DUAL: Discrete Spoken Unit Adaptive Learning for Textless Spoken Question Answering
This addresses the challenge of building personal assistants for low-resource languages and scenarios with out-of-vocabulary words, though it is incremental as it builds on existing textless SQA approaches.
The paper tackles the problem of spoken question answering (SQA) without relying on ASR transcripts, which is difficult due to issues like recognition errors and data scarcity, by proposing DUAL, a method that uses unlabeled data for pre-training and fine-tuning to predict answer intervals directly from speech, achieving results comparable to ASR-based cascades and robustness on real-world data.

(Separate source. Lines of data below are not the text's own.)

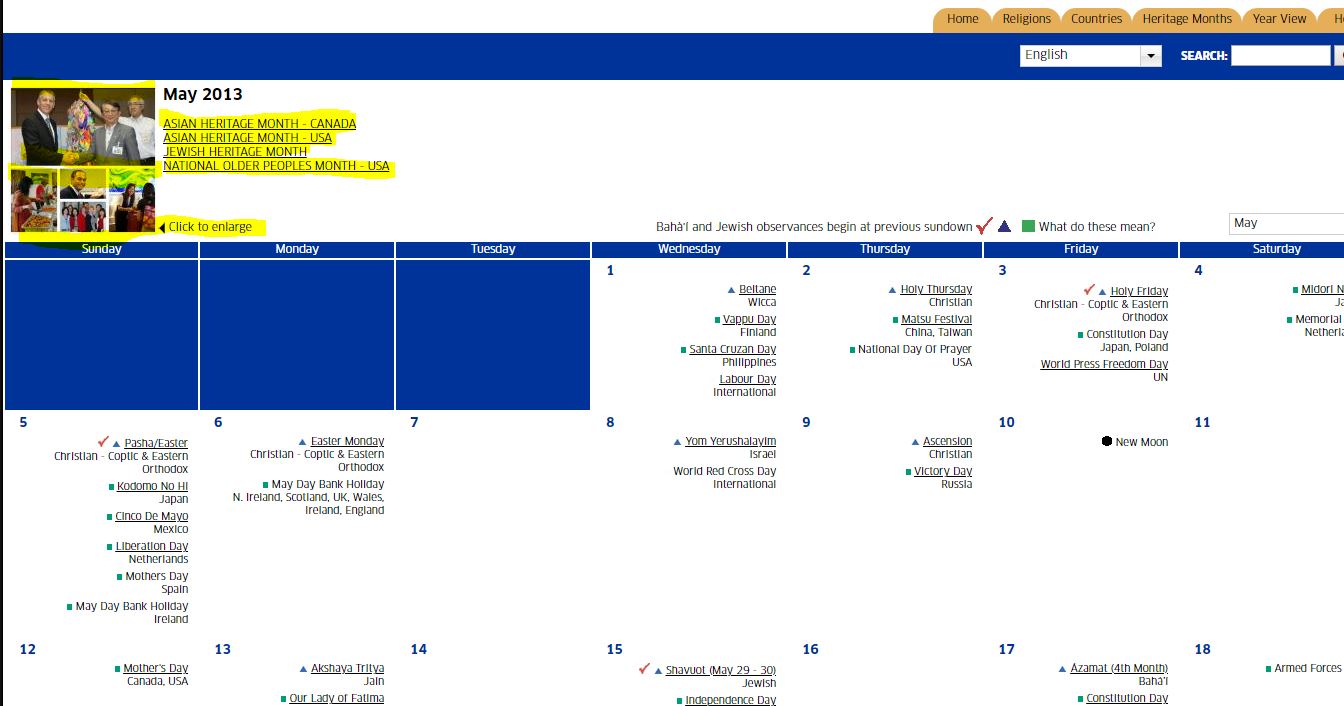
Task: Click the large handshake photo thumbnail
Action: [x=83, y=125]
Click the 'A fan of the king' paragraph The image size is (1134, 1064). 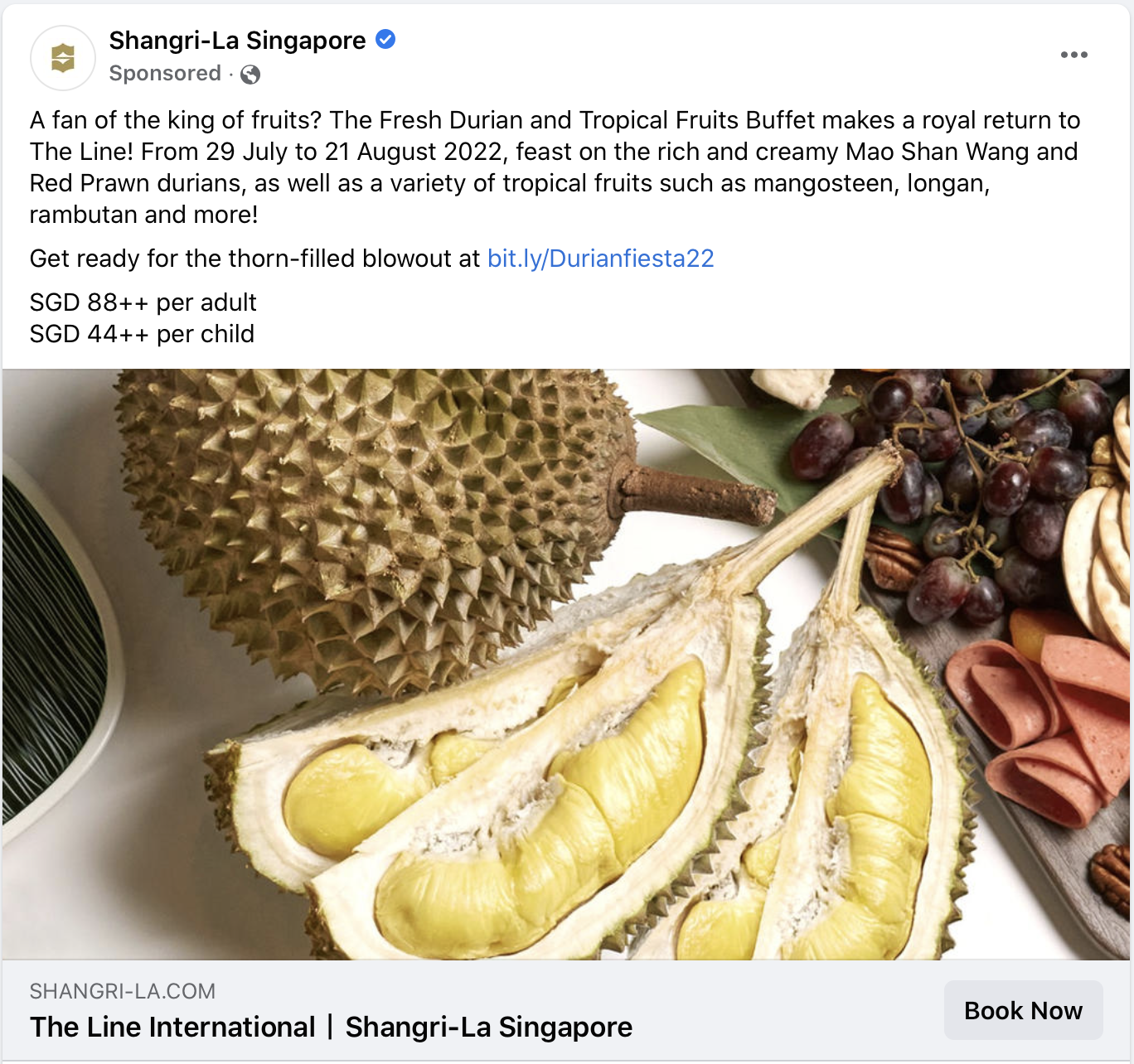tap(555, 167)
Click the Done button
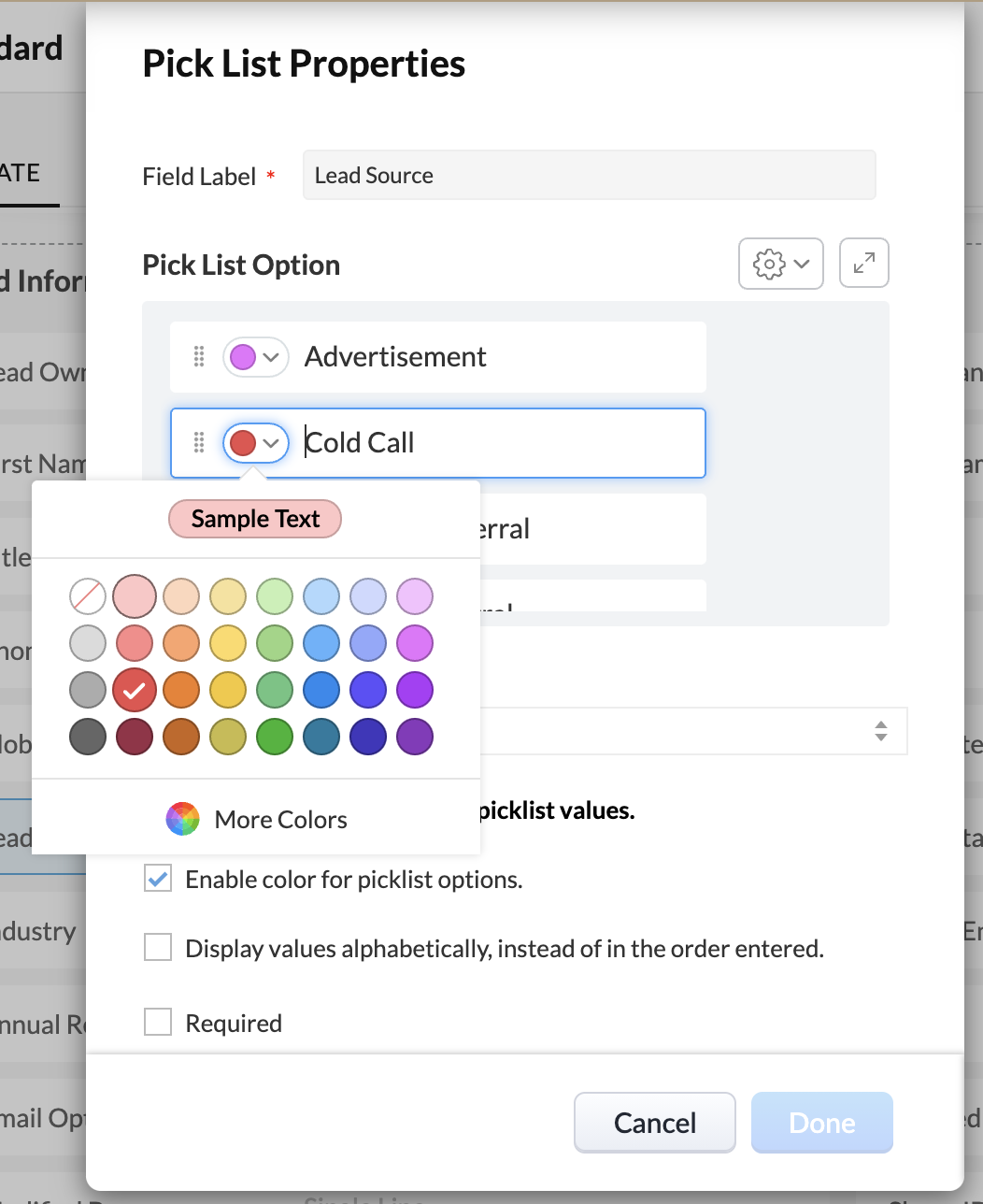983x1204 pixels. pyautogui.click(x=822, y=1122)
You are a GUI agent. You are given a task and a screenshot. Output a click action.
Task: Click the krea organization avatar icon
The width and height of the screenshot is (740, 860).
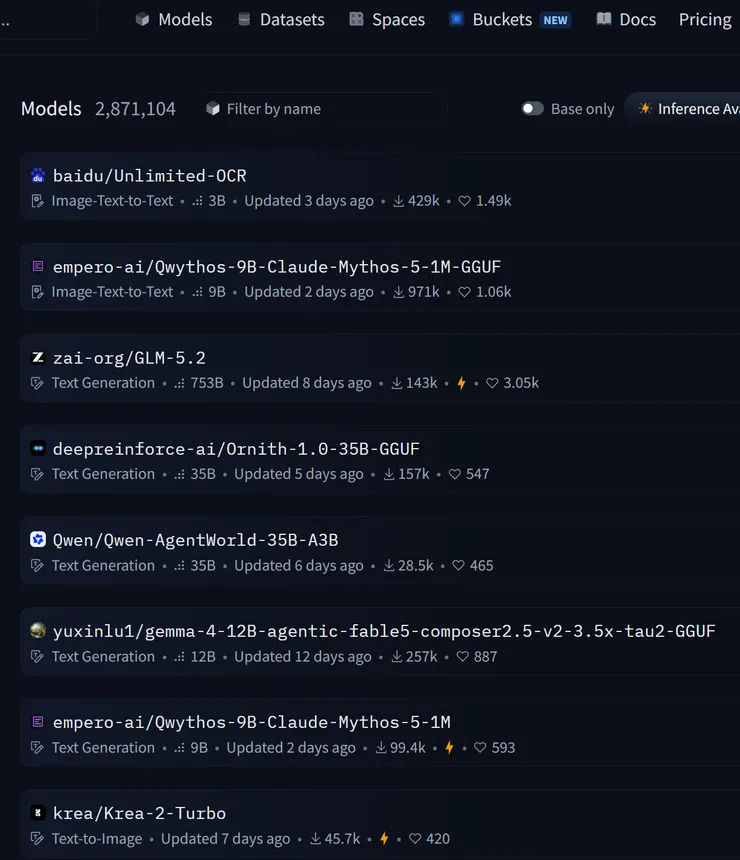pos(38,813)
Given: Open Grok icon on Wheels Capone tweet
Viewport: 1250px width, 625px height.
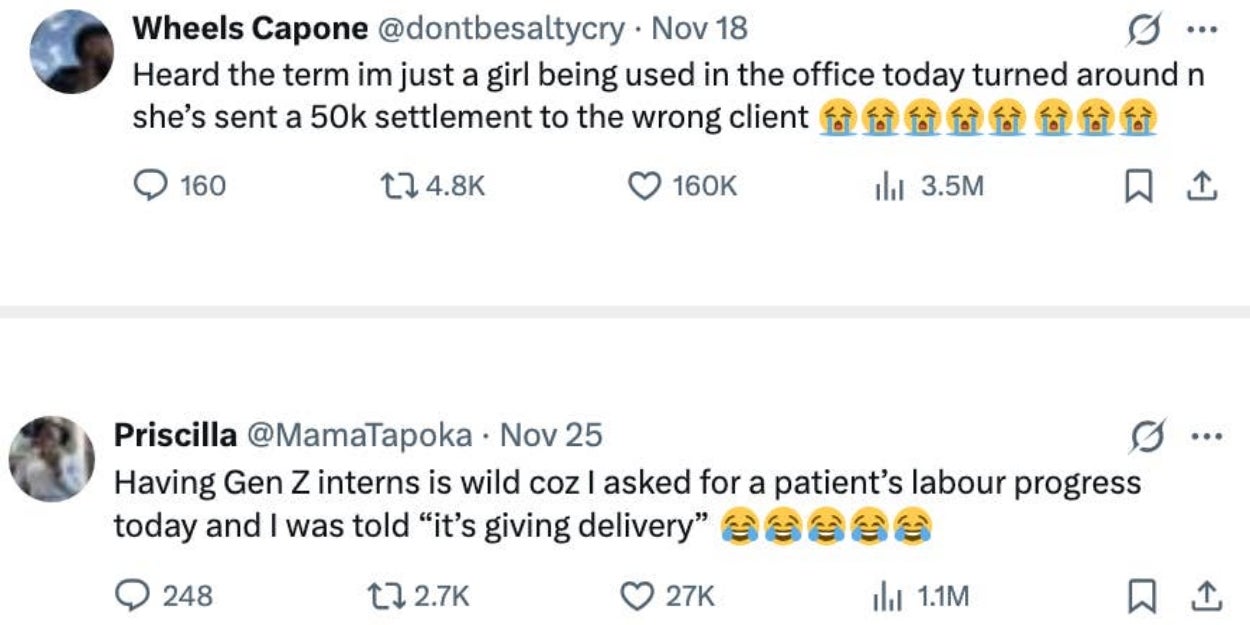Looking at the screenshot, I should pyautogui.click(x=1139, y=29).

Spoken Question Answering (SQA) is to find the answer from a spoken document given a question, which is crucial for personal assistants when replying to the queries from the users. Existing SQA methods all rely on Automatic Speech Recognition (ASR) transcripts. Not only does ASR need to be trained with massive annotated data that are time and cost-prohibitive to collect for low-resourced languages, but more importantly, very often the answers to the questions include name entities or out-of-vocabulary words that cannot be recognized correctly. Also, ASR aims to minimize recognition errors equally over all words, including many function words irrelevant to the SQA task. Therefore, SQA without ASR transcripts (textless) is always highly desired, although known to be very difficult. This work proposes Discrete Spoken Unit Adaptive Learning (DUAL), leveraging unlabeled data for pre-training and fine-tuned by the SQA downstream task. The time intervals of spoken answers can be directly predicted from spoken documents. We also release a new SQA benchmark corpus, NMSQA, for data with more realistic scenarios. We empirically showed that DUAL yields results comparable to those obtained by cascading ASR and text QA model and robust to real-world data. Our code and model will be open-sourced.